Problem description: Word for word, transcribe the data below from the line with "Choose File (556, 2315)" to the line with "Aviso Legal - (464, 2500)", keeping both of those lines.
━━━━━ Data extract ━━━━━
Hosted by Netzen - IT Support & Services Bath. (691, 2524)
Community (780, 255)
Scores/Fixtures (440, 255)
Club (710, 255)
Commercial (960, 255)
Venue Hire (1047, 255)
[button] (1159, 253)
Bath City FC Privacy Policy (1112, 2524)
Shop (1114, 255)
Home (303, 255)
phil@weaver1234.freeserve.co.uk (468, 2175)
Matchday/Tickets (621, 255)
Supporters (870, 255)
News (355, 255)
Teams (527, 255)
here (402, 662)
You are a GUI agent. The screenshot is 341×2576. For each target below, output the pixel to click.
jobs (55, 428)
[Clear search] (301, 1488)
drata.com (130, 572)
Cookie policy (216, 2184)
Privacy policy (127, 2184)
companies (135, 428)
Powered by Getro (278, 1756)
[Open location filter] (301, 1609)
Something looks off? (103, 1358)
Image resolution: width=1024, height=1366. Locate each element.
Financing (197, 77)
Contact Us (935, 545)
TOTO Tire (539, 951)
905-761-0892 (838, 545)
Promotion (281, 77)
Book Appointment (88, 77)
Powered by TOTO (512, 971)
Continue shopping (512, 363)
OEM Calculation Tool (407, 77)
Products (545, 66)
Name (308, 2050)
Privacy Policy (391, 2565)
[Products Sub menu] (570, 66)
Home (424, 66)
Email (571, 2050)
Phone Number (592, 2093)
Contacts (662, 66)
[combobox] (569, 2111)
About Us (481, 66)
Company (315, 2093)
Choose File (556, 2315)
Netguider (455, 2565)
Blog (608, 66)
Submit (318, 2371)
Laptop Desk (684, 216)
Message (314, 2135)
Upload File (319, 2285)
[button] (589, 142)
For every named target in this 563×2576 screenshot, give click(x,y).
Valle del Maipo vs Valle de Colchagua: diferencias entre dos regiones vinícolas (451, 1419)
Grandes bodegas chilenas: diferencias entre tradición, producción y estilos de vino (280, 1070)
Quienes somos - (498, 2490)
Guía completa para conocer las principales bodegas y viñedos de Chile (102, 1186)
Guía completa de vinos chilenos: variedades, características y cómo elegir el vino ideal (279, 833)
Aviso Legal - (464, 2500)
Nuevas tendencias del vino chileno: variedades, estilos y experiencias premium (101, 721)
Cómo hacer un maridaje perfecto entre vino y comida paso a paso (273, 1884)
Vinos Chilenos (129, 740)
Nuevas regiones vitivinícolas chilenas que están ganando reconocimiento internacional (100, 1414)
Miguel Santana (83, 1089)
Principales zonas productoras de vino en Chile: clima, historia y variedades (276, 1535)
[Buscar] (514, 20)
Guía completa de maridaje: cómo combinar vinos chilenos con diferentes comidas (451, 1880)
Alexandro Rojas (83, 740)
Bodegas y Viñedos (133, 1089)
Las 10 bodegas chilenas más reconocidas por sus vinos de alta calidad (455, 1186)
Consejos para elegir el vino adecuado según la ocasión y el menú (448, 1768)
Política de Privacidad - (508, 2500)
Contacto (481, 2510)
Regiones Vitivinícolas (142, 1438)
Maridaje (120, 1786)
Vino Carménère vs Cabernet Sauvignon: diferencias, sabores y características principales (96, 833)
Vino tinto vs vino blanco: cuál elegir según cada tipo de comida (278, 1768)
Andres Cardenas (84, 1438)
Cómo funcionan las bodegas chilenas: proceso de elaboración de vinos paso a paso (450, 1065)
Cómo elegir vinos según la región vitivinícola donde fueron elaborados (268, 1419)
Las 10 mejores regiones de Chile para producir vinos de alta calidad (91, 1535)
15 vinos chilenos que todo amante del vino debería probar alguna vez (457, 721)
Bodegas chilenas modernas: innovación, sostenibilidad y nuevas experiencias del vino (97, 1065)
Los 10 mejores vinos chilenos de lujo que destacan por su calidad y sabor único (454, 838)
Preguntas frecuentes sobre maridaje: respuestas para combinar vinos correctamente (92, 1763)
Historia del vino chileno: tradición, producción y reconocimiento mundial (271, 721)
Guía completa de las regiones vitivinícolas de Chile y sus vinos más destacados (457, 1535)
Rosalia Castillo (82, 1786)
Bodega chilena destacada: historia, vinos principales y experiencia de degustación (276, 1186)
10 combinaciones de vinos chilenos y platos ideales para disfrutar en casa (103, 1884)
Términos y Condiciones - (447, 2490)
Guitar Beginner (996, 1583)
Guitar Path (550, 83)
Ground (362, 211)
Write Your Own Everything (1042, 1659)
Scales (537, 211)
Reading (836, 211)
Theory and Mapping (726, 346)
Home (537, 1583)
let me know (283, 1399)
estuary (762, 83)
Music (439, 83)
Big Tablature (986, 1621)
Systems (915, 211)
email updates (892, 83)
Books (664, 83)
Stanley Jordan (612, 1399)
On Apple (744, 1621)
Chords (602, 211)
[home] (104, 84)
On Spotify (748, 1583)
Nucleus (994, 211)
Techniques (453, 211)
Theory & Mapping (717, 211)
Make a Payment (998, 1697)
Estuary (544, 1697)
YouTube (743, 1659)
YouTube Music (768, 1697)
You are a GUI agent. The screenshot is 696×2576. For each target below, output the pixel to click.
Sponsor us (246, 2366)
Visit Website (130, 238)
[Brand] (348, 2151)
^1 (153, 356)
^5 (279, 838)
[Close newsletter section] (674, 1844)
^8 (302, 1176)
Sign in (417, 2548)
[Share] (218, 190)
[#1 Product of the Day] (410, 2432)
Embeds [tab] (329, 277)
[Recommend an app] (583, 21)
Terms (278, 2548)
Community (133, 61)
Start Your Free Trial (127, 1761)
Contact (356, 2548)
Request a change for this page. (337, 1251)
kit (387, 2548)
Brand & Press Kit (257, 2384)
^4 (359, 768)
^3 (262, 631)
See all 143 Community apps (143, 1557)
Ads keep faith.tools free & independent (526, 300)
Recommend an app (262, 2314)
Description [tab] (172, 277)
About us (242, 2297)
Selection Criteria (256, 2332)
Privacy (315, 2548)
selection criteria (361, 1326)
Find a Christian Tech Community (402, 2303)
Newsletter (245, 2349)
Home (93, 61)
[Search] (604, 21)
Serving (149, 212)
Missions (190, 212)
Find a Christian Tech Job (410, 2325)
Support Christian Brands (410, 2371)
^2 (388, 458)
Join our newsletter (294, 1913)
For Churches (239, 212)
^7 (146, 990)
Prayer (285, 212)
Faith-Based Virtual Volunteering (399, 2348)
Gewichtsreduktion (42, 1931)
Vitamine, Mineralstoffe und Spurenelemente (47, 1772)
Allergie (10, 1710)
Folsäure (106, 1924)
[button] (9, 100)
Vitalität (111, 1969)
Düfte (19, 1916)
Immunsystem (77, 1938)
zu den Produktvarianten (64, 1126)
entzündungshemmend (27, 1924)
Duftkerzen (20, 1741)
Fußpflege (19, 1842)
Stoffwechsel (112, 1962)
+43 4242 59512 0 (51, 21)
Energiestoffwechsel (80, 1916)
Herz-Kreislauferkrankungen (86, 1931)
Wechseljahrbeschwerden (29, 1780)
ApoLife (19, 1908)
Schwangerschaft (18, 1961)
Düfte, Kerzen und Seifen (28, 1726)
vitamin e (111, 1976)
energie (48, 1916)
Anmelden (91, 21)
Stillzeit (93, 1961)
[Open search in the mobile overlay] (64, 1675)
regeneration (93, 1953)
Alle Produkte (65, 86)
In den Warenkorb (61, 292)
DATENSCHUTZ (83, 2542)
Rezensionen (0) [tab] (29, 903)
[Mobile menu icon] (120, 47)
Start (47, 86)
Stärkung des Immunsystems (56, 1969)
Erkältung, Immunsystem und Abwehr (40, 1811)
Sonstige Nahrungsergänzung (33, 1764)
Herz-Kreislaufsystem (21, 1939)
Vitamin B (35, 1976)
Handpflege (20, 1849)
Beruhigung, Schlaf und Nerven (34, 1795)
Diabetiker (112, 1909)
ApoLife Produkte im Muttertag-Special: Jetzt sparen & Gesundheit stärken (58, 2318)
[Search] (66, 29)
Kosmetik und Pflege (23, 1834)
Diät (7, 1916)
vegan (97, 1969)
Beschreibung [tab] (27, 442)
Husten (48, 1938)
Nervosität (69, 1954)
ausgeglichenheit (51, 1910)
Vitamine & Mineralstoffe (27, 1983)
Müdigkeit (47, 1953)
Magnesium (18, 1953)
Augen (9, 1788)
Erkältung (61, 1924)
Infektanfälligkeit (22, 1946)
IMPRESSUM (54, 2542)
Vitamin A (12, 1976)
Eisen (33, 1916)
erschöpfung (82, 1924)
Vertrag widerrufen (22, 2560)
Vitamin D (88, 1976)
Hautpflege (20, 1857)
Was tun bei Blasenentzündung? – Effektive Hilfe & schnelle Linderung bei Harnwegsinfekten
━━━━━
Output of the task:
Choose File (556, 2315)
Netguider (455, 2565)
Blog (608, 66)
Submit (318, 2371)
Laptop Desk (684, 216)
Message (314, 2135)
Upload File (319, 2285)
[button] (589, 142)
For every named target in this 563×2576 screenshot, give click(x,y).
Valle del Maipo vs Valle de Colchagua: diferencias entre dos regiones vinícolas (451, 1419)
Grandes bodegas chilenas: diferencias entre tradición, producción y estilos de vino (280, 1070)
Quienes somos - (498, 2490)
Guía completa para conocer las principales bodegas y viñedos de Chile (102, 1186)
Guía completa de vinos chilenos: variedades, características y cómo elegir el vino ideal (279, 833)
Aviso Legal - (464, 2500)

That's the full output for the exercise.